DESCRIÇÃO DA TAREFA
Extraia do trecho do texto, sem qualquer alteração, a passagem que começa em "Eu subi correndo" e termina em "chegou em casa.".

TRECHO DO TEXTO
Friday, March 13, 2015

A estrela solitaria

O que havia dentro do envelope: fotos minhas, informacoes sobre meu passado na Alemanha, meus estudos de doutorado e uma carta bastante atenciosa do Sr. Walter, o zelador do meu predio. Ele havia impresso em cores e plastificado tudo o que ele achou sobre mim no Google. Isso era assustador.
Eu subi correndo as escadas do predio, ate o meu apartamento no terceiro andar. Abri a porta da cozinha ofegante, acendi a luz, e ao assentar-me na cadeira, meu celular tocou.
- Ola, acabo de ver que voce chegou em casa.
Sim, era ele! O velhinho estava la de plantao, observando tudo da sacada e esperando a hora que eu retornaria em casa e encontraria aquela surpresa.
A perseguicao continuou nos proximos dias, com mais cartas, presentes e tentativas de visitas a noite.
Eu tinha um spray de pimenta e nao saia de casa sem ele.
O medo de uma companhia indesejada se tornou maior que a solidao. Mas o isolamento tambem nao se parecia em nada com uma protecao.
- Voce precisa de um namorado - disse um colega de trabalho finlandes que eu acabara de conhecer durante um curso.
Aquele momento tumultuado nao era o mais apropriado para um romance. Eu trabalhava muito na empresa, havia muito o que aprender no novo emprego. O processo de adaptacao no novo pais seguia lentamente, e a pe. Eu tentava tirar minha carteira de motorista naquela epoca. O mercado mais proximo ficava a 1.5 Km e eu vinha carregando as minhas sacolas pesadas, observando a lua nascendo entre  as montanhas.
Pensamentos de uma vida mais equilibrada me acompanhavam continuamente: em um futuro proximo tudo se estabilizaria.










Sunday, January 4, 2015

Em busca de um lar

"Just know your are not alone
I´m gonna make this place your home"

A campainha soou novamente naquela noite enquanto eu já me preparava para dormir.

DADOS LISTADOS
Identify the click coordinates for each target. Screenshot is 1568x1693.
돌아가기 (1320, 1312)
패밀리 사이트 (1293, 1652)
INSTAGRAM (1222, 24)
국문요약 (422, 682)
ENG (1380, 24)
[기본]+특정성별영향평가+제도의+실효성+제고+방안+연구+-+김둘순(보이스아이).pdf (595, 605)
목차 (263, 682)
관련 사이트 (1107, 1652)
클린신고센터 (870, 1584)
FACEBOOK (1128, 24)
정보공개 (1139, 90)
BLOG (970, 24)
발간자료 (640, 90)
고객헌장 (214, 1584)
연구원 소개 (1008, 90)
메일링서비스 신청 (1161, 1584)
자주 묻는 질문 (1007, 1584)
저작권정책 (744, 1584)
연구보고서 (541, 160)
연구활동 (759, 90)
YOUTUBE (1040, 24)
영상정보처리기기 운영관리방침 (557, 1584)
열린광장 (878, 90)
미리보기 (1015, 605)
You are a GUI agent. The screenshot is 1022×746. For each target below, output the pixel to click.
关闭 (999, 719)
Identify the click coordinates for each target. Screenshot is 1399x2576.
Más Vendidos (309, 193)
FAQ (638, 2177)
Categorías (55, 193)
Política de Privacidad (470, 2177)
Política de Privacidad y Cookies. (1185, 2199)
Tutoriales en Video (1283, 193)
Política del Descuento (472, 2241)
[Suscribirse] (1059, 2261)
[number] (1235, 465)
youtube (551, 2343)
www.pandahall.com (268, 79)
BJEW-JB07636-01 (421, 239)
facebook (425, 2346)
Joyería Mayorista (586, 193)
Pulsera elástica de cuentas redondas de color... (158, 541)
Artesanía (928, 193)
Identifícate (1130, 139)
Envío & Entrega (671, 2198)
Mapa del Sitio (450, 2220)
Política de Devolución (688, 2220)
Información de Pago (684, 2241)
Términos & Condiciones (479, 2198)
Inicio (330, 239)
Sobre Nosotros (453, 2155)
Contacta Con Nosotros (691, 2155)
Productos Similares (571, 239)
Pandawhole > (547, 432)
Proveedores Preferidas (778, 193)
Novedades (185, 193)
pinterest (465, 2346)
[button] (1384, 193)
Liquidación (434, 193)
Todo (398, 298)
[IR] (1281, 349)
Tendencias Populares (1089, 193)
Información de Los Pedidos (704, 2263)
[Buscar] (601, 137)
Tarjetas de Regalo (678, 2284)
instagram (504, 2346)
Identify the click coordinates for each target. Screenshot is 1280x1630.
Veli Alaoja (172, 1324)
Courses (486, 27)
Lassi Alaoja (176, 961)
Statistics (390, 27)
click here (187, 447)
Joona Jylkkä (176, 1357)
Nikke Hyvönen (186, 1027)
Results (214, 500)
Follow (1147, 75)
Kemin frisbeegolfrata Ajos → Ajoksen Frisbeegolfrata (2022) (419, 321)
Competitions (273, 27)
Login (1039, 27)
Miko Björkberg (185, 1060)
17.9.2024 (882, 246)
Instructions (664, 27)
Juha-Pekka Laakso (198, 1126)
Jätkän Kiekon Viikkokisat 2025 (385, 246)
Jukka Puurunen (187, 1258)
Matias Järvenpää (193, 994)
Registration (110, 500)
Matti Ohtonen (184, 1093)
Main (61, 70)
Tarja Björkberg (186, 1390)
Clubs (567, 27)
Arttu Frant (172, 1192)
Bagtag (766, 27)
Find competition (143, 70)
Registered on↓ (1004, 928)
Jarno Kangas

RESPOSTA
Eu subi correndo as escadas do predio, ate o meu apartamento no terceiro andar. Abri a porta da cozinha ofegante, acendi a luz, e ao assentar-me na cadeira, meu celular tocou.
- Ola, acabo de ver que voce chegou em casa.